Emily Lindin was branded the school "slut" from ages 11 to 14, and was slut-shamed by male and female classmates who thought her developed body was grounds for creating and spreading sexual rumors. So, when she heard stories of teen girls who took their own lives after being sexually assaulted and slut-shamed by their peers, she knew she had to do something.
Lindin started The UnSlut Project in 2013, where she posts entries from her own teenage diaries online, in hopes that her writing could "provide some perspective to girls who currently feel trapped and ashamed."
“To be slut shamed, one doesn’t have to be actually engaging in any kind of sexual behavior," Lindin said. "Just wearing a shirt that inspires a sexual thought in another person for whatever reason is enough to be slut-shamed.”

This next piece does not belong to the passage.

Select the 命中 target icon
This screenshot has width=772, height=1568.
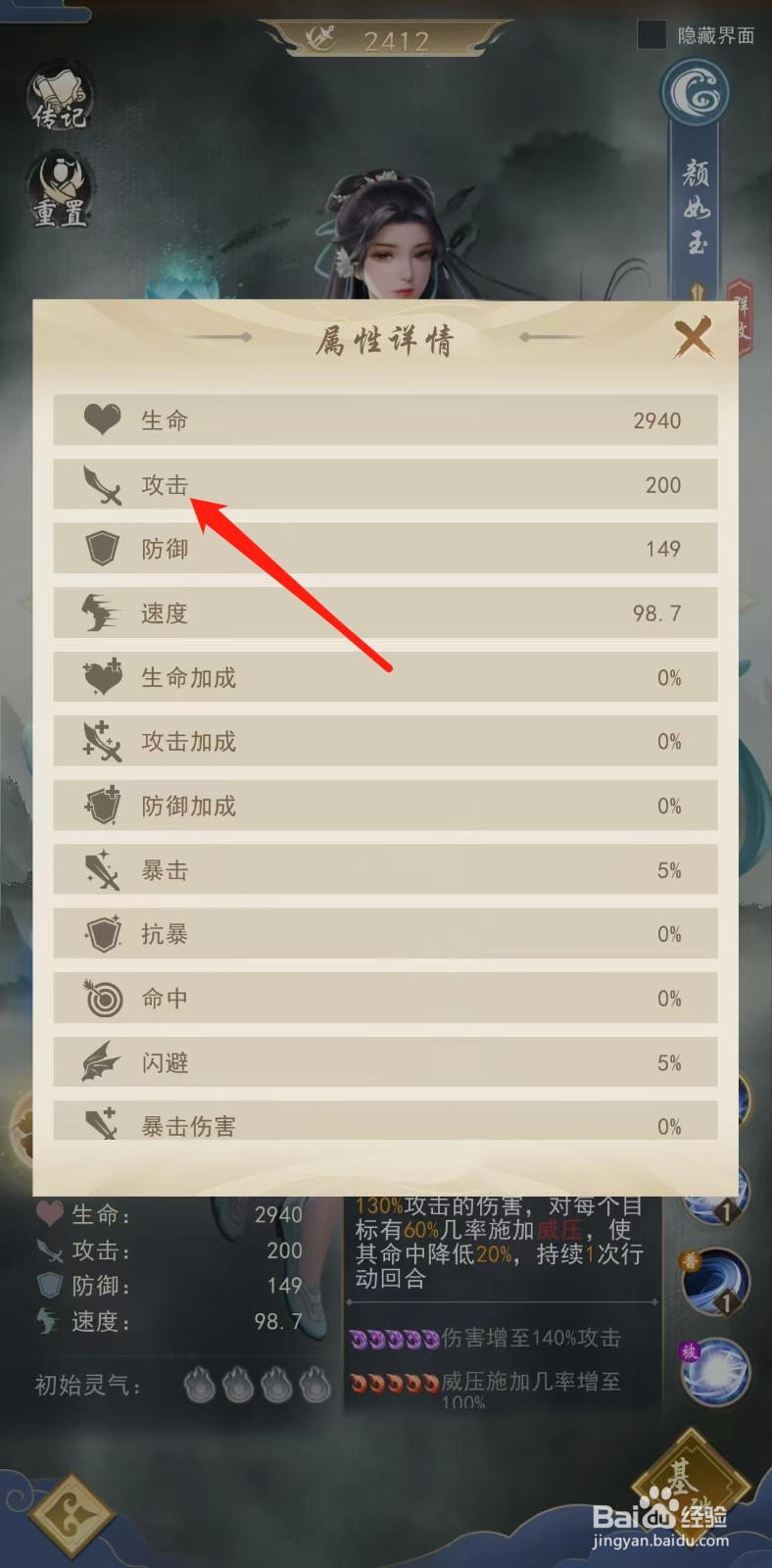pos(102,999)
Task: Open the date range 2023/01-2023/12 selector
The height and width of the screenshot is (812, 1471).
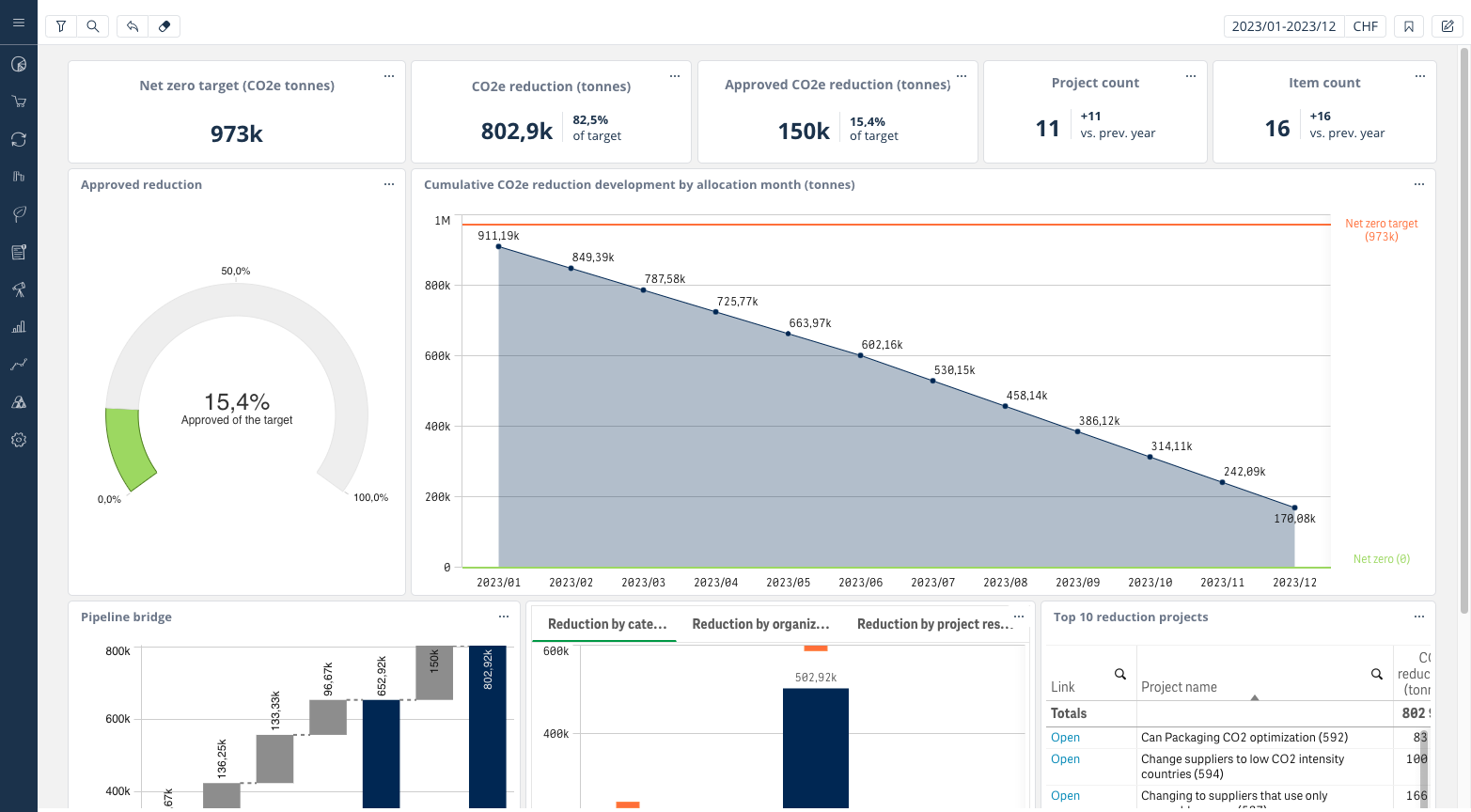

After she began posting her diary entries online, Lindin was overwhelmed by messages from other women wanting to share their stories. The UnSlut Project became a collaborative space where people could share their experiences with slut-shaming and bullying, and remind teens going through the same thing that life gets better.
Now Lindin wants to reach even more people with her message, through "Slut: A Documentary."
"I thought it was just going to be talking to some experts about what slut-shaming was and coming up with some ideas about how we can change our own feelings and assumptions," Lindin told The Huffington Post. "It turned out that some of the women who had reached out to me wanted to be on film, speaking about their own experiences."
One woman who asked to participate in the documentary is Samantha Gailey Geimer, the minor involved in the 1977 Roman Polanski case.
"She wanted to talk about being 13 years old and having strange adults in the media call you a slut," Lindin told HuffPost.
The documentary, currently in post-production, also features the stories of young girls driven to suicide by slut-shaming and a deeper exploration of what the word "slut" means in our society. The team flew to Nova Scotia to interview the family of Rehtaeh Parsons, who took her life after photographs of her being allegedly sexually assaulted were passed around.
Lindin believes it's important for young people of all genders to understand just how damaging the label "slut" can be -- and that no one is immune from sexual bullying.
"We know that at any point, anyone could just decide you're a slut," she said.